Stem cells are a class of undifferentiated cells that are able to differentiate into specialized cell types. Commonly, stem cells come from two main sources:
Embryos formed during the blastocyst phase of embryological development (embryonic stem cells) and Adult tissue (adult stem cells).
Both types are generally characterized by their potency, or potential to differentiate into different cell types (such as skin, muscle, bone, etc.).
Adult or somatic stem cells exist throughout the body after embryonic development and are found inside of different types of tissue. These stem cells have been found in tissues such as the brain, bone marrow, blood, blood vessels, skeletal muscles, skin, and the liver. They remain in a quiescent or non-dividing state for years until activated by disease or tissue injury.
Adult stem cells can divide or self-renew indefinitely, enabling them to generate a range of cell types from the originating organ or even regenerate the entire original organ. It is generally thought that adult stem cells are limited in their ability to differentiate based on their tissue of origin, but there is some evidence to suggest that they can differentiate to become other cell types.
Researchers at the Yerkes National Primate Research Center, Emory University, have discovered dental pulp stem cells can stimulate growth and generation of several types of neural cells. Findings from this study, available in the October issue of the journal Stem Cells, suggest dental pulp stem cells show promise for use in cell therapy and regenerative medicine, particularly therapies associated with the central nervous system.
Dental stem cells are adult stem cells, one of the two major divisions of stem cell research. Adult stem cells have the ability to regenerate many different types of cells, promising great therapeutic potential, especially for diseases such as Huntington's and Parkinson's. Already,
dental pulp stem cells have been used for regeneration of dental and craniofacial cells.

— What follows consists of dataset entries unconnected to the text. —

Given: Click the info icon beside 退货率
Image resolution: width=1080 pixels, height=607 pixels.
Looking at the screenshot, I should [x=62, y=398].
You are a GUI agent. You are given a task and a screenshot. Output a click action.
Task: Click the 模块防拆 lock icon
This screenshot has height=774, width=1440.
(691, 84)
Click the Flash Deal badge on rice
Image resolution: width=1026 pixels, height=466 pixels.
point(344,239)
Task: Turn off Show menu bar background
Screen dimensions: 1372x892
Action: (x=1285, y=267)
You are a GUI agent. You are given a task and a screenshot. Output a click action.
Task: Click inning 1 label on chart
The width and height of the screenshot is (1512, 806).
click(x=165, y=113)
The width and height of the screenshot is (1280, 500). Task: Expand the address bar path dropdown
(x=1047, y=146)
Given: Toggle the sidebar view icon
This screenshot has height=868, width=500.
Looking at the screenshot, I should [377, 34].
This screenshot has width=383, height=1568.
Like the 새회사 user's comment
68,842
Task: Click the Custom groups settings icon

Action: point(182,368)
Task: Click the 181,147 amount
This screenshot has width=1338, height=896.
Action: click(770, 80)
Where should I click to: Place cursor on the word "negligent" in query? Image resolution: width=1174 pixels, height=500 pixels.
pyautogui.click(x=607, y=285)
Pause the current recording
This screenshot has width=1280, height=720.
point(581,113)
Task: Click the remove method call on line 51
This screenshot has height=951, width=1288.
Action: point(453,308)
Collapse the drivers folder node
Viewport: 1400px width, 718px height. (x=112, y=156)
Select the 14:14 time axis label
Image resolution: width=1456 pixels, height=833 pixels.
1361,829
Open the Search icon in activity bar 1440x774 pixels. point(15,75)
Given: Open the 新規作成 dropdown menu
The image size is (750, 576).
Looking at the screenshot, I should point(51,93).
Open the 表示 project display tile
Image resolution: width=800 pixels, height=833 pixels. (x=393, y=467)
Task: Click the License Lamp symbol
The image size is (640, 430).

Yerkes researcher Anthony Chan, DVM, PhD, and his team of researchers placed dental pulp stem cells from the tooth of a rhesus macaque into the hippocampal areas of mice. The dental pulp stem cells stimulated growth of new neural cells, and many of these formed neurons. "By showing dental pulp stem cells are capable of stimulating growth of neurons, our study demonstrates the specific therapeutic potential of dental pulp stem cells and the broader potential for adult stem cells," says Chan, who also is assistant professor of human genetics in Emory School of Medicine. Because dental pulp stem cells can be isolated from anyone at any age during a visit to the dentist, Chan is interested in the possibility of dental pulp stem cell banking. "Being able to use your own stem cells for therapy would greatly decrease the risk of cell rejection that we now experience in transplant medicine," says Chan.